**DATA FOR THIS EXERCISE:**
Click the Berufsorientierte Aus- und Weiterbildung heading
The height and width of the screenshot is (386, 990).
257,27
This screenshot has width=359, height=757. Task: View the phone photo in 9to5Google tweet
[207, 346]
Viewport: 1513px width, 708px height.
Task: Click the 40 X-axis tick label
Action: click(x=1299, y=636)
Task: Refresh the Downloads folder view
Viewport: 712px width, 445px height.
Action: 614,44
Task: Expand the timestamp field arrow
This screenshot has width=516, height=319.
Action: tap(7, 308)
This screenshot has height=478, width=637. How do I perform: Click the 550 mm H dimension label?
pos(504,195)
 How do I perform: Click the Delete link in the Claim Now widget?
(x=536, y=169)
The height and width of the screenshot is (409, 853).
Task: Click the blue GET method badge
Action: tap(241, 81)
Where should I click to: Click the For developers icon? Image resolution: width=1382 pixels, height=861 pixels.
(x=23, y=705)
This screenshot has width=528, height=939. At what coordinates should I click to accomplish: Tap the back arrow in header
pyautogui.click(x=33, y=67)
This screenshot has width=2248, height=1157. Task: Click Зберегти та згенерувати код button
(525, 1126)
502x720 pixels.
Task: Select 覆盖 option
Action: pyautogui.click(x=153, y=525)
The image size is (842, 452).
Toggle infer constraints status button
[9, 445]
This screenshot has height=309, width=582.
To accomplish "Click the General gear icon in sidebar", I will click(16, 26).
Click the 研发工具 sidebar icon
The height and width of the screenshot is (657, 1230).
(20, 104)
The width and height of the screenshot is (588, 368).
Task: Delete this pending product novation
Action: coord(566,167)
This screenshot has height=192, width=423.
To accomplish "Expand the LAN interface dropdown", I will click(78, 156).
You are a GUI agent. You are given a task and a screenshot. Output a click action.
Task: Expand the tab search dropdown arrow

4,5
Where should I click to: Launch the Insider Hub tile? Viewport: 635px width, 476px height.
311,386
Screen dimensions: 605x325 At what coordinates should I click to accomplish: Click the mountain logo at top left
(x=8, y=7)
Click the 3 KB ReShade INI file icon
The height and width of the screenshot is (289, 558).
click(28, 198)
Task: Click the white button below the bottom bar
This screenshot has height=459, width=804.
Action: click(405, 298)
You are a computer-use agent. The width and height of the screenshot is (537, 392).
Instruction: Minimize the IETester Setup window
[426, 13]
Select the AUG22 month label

**EXERCISE GOAL:**
Lines in scope run from the one holding "Task: Click the white" to the last line of the material above; transcribe them exactly and omit the rest.

**OUTPUT OF THE EXERCISE:**
Task: Click the white button below the bottom bar
This screenshot has height=459, width=804.
Action: click(405, 298)
You are a computer-use agent. The width and height of the screenshot is (537, 392).
Instruction: Minimize the IETester Setup window
[426, 13]
Select the AUG22 month label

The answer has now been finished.